Charge Syndrome

CHARGE syndrome is a multiple congenital anomaly syndrome characterized by the variable combination of multiple anomalies, mainly Coloboma; Choanal atresia/stenosis; Cranial nerve dysfunction; Characteristic ear anomalies (known as the major 4 C's).

Epidemiology

The incidence is estimated to be 1/12,000 - 15,000 live births.

Clinical description

The syndrome shows a variable clinical picture, even within a family, depending on the associated anomalies. It presents in the neonatal period with cyanosis due to choanal atresia (60-70%, bony/membranous, unilateral/bilateral) and/or cyanotic heart disease (75-80%; e.g. conotruncal heart malformations, aortic arch defects; see these terms).

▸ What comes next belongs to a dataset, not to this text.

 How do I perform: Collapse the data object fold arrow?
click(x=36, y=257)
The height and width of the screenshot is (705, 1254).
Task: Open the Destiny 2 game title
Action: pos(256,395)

Coloboma, more likely retinal, is present in 75-90% and can be in conjunction with microphthalmia and lead to vision loss. Ear anomalies (95-100%) include low-set lop or cup-shaped outer ear with deficient cartilage of the outer pinna and a triangular concha, middle ear ossicle malformations, leading to chronic serous otitis media, and sensorineural hearing loss. Cranial nerve abnormalities are frequent and include abnormalities of the olfactory, facial, auditory, vestibular nerves and those involved in swallowing. Central nervous system (CNS) defects involve cerebral atrophy, corpus callosum agenesis, posterior fossa anomalies and cerebellar hypoplasia. Genital hypoplasia and delayed puberty are observed. Failure to thrive is often related to the severe sucking/swallowing problems. Motor delay (due to balance problems), speech delay and delay in fine motor skills are also noted. Dysmorphic facial features include square face, prominent forehead, prominent nasal bridge and asymmetry from the facial palsy. Upper airway defects (e.g. congenital laryngomalacia, congenital tracheomalacia; see these terms), tracheoesophageal fistula (TEF) and gastroesophageal reflux are common. Endocrine dysfunction (growth hormone deficiency, hypogonadotropic hypogonadism) and immune abnormalities (e.g. severe combined immune deficiencies, isolated T-cell lymphopenia) are also observed. Chest infections are frequent. Patients may manifest an autistic like behavior associated with attention deficit hyperactivity disorder (ADHD), obsessive-compulsive disorder (OCD) and anxiety.

Diagnostic methods

Diagnosis is initially clinical. Any of the major 4 C's criteria should prompt the physician to screen for additional anomalies. Magnetic resonance imaging of the temporal lobe demonstrates absent or hypoplastic semi-circular canals (most predictive feature of the CHD7 mutation). Diagnosis is confirmed by genetic testing.

Differential diagnosis

Differential diagnosis includes Abruzzo-Erickson syndrome, Kallmann syndrome, 22q11.2 deletion syndrome, VACTERL/VATER association, Kabuki syndrome, renal coloboma syndrome, Cat-eye syndrome, Joubert syndrome, BOR syndrome, 5q11.2 microdeletion syndrome (see these terms) and other chromosomal microdeletion syndromes.

Antenatal diagnosis

Prenatal diagnosis involves detection by ultrasound in the 2nd trimester of polyhydramnios, CNS, heart and genitourinary malformations, ear anomalies. Molecular studies can be performed.

Genetic counseling

CHARGE syndrome is either sporadic (97%) or shows an autosomal dominant transmission. There is a 1-2% risk of gonadal mosaicism.

Management and treatment

Management requires a multi-disciplinary approach (involving dieticians, gastroenterologists, endocrinologists, cardiologists) that associates surgical management, services for persons with vision and hearing loss (deaf/blind services), occupational therapy, physiotherapy, speech/language therapy, cochlear implant, behavior therapy and psychological counseling.

Prognosis

Mortality is high during the neonatal period often due to the combination of cyanotic heart disease, TEF, choanal atresia, T-cell deficiency and brain anomalies. Mortality and morbidity in the post-neonatal period are often related to post-anesthesia events and feeding problems resulting in aspiration pneumonia.